Regan Heath regan at netmail.co.nz
Thu Aug 9 03:15:07 PDT 2012


On Thu, 09 Aug 2012 10:59:47 +0100, David Nadlinger <see at klickverbot.at>  
wrote:

> On Wednesday, 8 August 2012 at 19:27:54 UTC, Walter Bright wrote:
>> The idea is to have hash act like a component - not with special added  
>> code the user has to write.
>
> Sorry, but I think this is a meaningless statement without specifying  
> what kind of interface the component should adhere to. In my opinion,  
> the proposed std.hash design would be a perfectly valid interface for  
> »accumulate stuff and at some point get a result«-type components.
>
>> In this case, it needs to work like a reduce algorithm, because it is a  
>> reduce algorithm. Need to find a way to make this work.
>
> Hash functions are _not_ analogous to reduce(), because the operation  
> performed by reduce() is stateless, whereas hash functions generally  
> have some internal state.
>
> »Continuing« a reduce() operation by repeatedly calling it with the last  
> partial result as the starting value is only possible because there is  
> no additional state to carry over. To make this work with hashes, you'd  
> have to return something encapsulating the internal state from your hash  
> function.

This isn't necessarily a problem.

> But then, you again need to obtain the actual result from that return  
> value from that result somehow, which defeats the original intent of  
> making it work like reduce – and incidentally is what finish() does.

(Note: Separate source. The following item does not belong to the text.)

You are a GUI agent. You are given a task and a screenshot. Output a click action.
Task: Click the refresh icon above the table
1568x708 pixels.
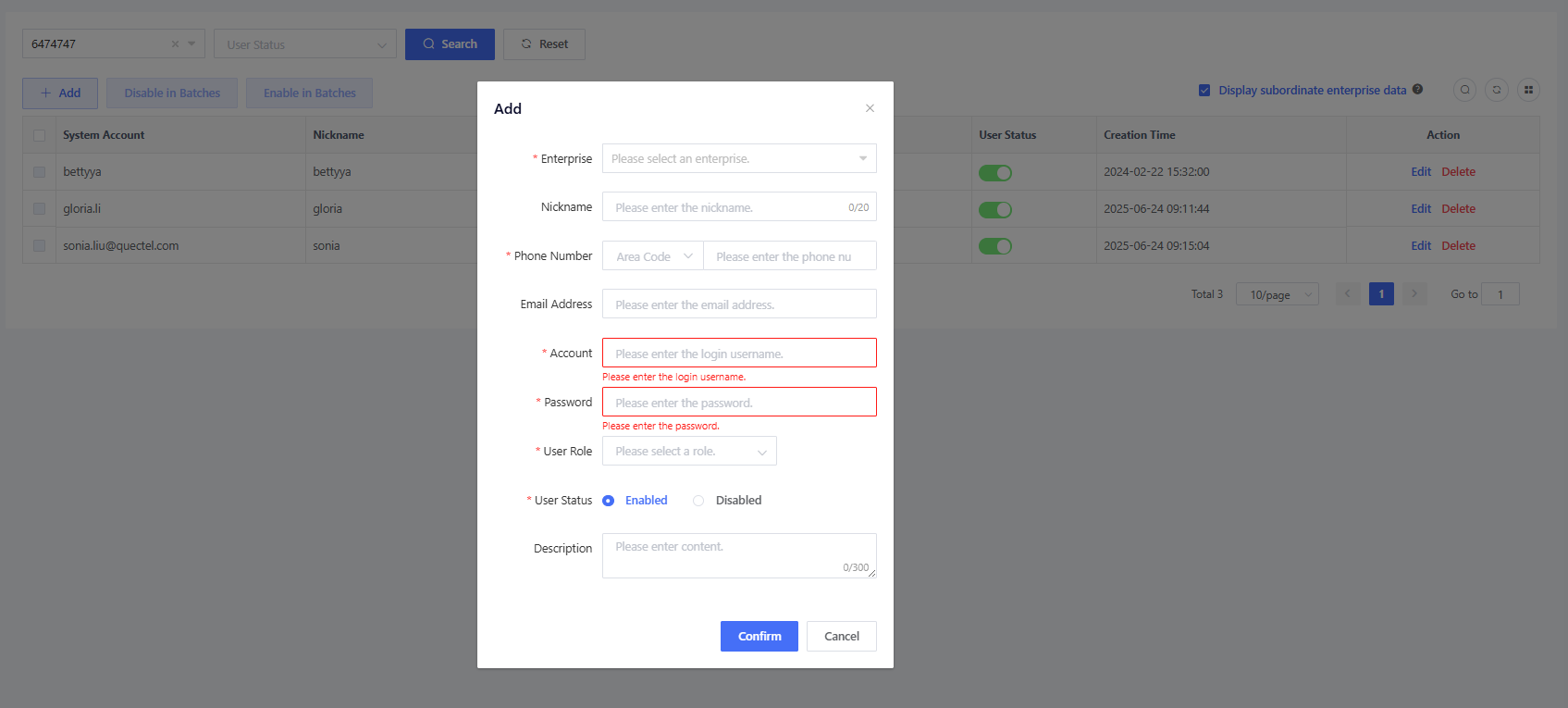click(1497, 90)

But, this is a problem.  finish in most cases pads the remaining data to a  
boundary of the internal state size, then completes one more iteration of  
the algorithm to produce the final result.

So, like David has just said, you can have 1 or the other.  Either you can  
chain hashreduce operations together, but you have to perform a manual  
finish step to get the actual result, or you cannot chain hashreduce  
operations together and finish is done automatically when the input range  
is consumed.

Wild thought.. and I have to admit I've not followed the proposed or  
suggested API closely, nor have I used ranges extensively so this may not  
be possible..

If the range/hash object stores the current state and returns this as the  
result of hashreduce, it would be chainable.  If it also had a "Digest"  
property/method which performed finish on a /temporary copy/ of the state  
it would almost be as automatic as reduce.  There would still be a manual  
step to get the result, but it would be analogous to calling toString on  
any range object to output it's "value".  The Digest property/method would  
not modify the internal state, and could be called at any time between  
(not sure there is a point to this) or after chained hashreduce operations.